Trent Smith

No. 48, 87
- Position: Tight end

Personal information
- Born: September 15, 1979 (age 46) Norman, Oklahoma, U.S.
- Listed height: 6 ft 5 in (1.96 m)
- Listed weight: 245 lb (111 kg)

Career information
- High school: Clinton (Clinton, Oklahoma)
- College: Oklahoma (1998–2002)
- NFL draft: 2003: 7th round, 223rd overall pick

Career history
- Baltimore Ravens (2003–2004); San Francisco 49ers (2005–2006); → Cologne Centurions (2006);

Awards and highlights
- BCS national champion (2000); First-team All-Big 12 (2002); Second-team All-Big 12 (2001);

Career NFL statistics
- Receptions: 3
- Receiving yards: 7
- Stats at Pro Football Reference

= Trent Smith =

American football player (born 1979)

Darrell Trent Smith (born September 15, 1979) is an American former professional football player who was a tight end in the National Football League (NFL). He played college football for the Oklahoma Sooners. He was selected by the Baltimore Ravens in the seventh round of the 2003 NFL draft. He was also a member of the San Francisco 49ers.

==Early life==
Smith attended Clinton High School in Clinton, Oklahoma.

==College career==
Smith played college football for the Oklahoma Sooners from 1999 to 2002. He was redshirted in 1998. He was part of the Oklahoma team that won the national championship in 2000. Smith caught 61 passes for 564 yards and six touchdowns in 2001, earning second-team All-Big 12 honors. He recorded 46 receptions for 396 yards and five touchdowns in 2002, garnering first-team All-Big 12 recognition.

==Professional career==
Smith was selected by the Baltimore Ravens in the seventh round of the 2003 NFL draft with the 223rd overall pick. He officially signed with the team on July 25, 2003. He was placed on injured reserve on August 25, 2003. He was placed on the physically unable to perform list on August 30, 2004. Smith was waived by the Ravens on September 3, 2005.
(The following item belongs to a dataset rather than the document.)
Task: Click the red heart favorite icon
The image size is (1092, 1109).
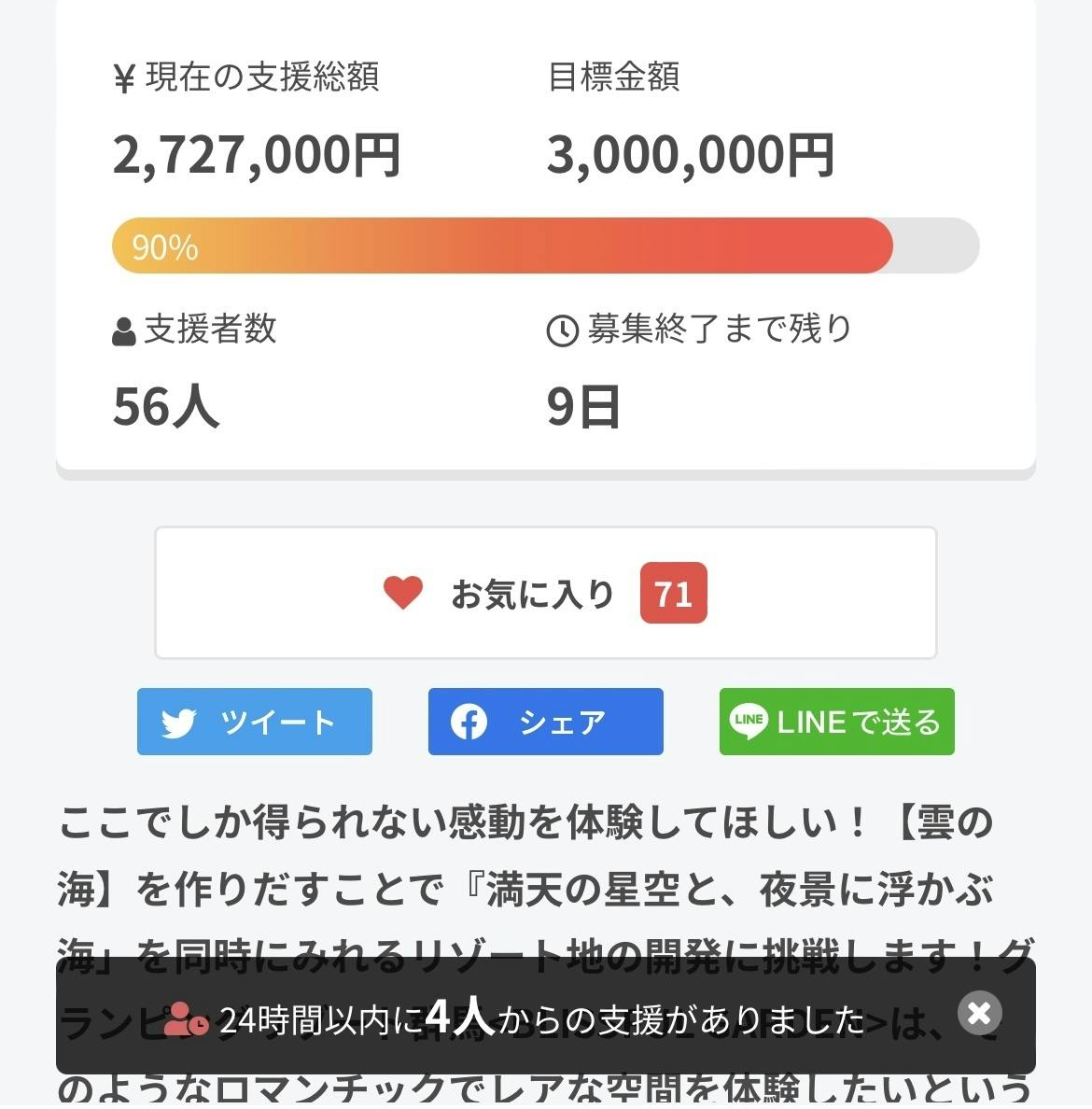Action: (403, 593)
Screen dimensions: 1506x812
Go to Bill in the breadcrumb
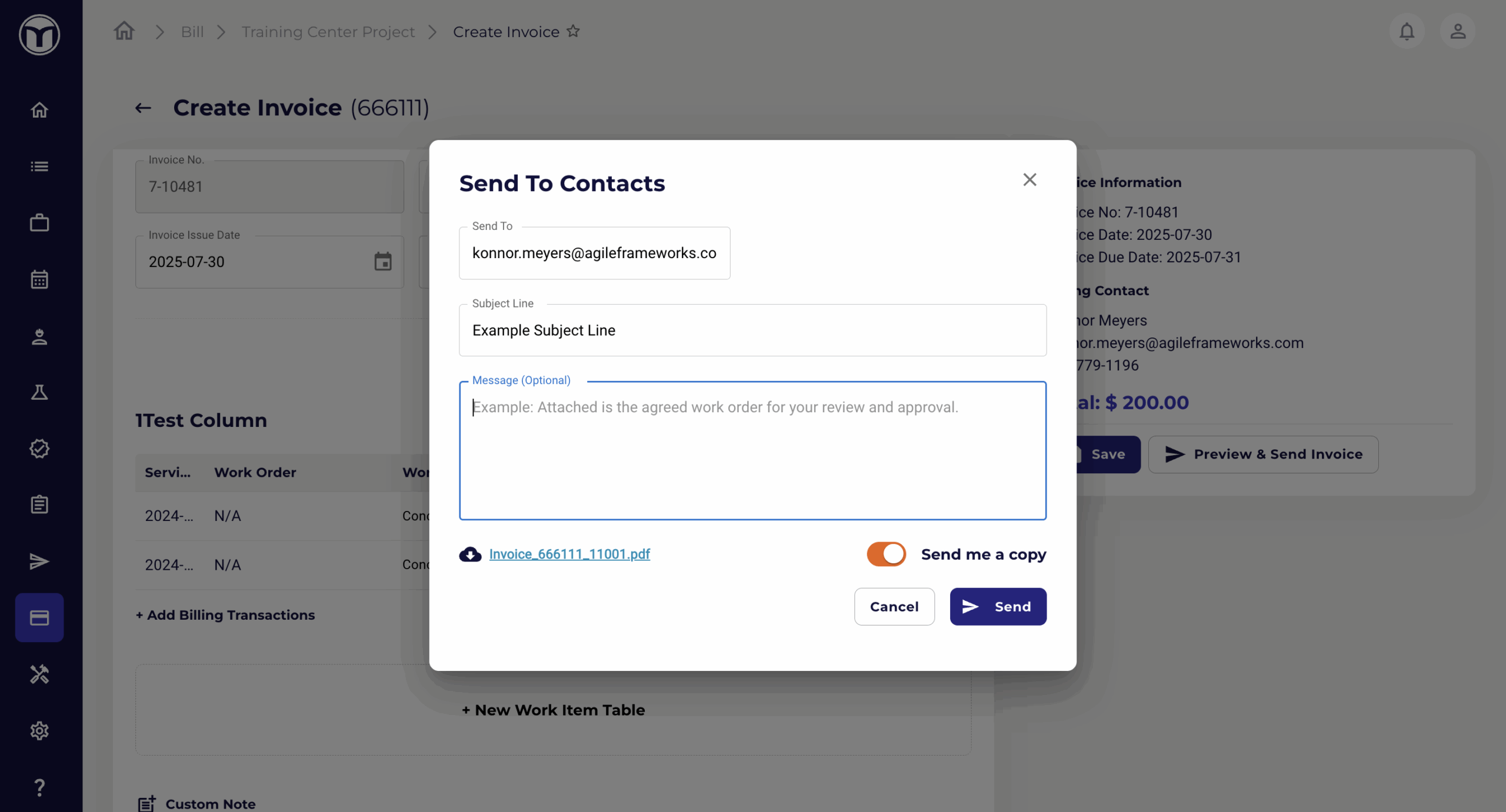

Smith was signed by the San Francisco 49ers on September 4, 2005. He played in five games, starting two, for the 49ers in 2005, catching three passes for seven yards. He was waived on November 15, 2005, and signed to the team's practice squad on November 17, 2005. Smith signed a reserve/future contract with the 49ers on January 4, 2006. He was allocated to NFL Europe, where he played for the Cologne Centurions during the 2006 NFL Europe season. He appeared in 10 games, starting four, for the Centurions in 2006, recording 23 receptions for 249 yards and three touchdowns. Smith was released by the 49ers on February 12, 2007.

==Personal life==
Smith owns Sooner Medical Staffing. He served on the Oklahoma State Board of Education from January 2021 to May 2023. Prior to his stint on the board of education, he worked for the Oklahoma Employment Security Commission.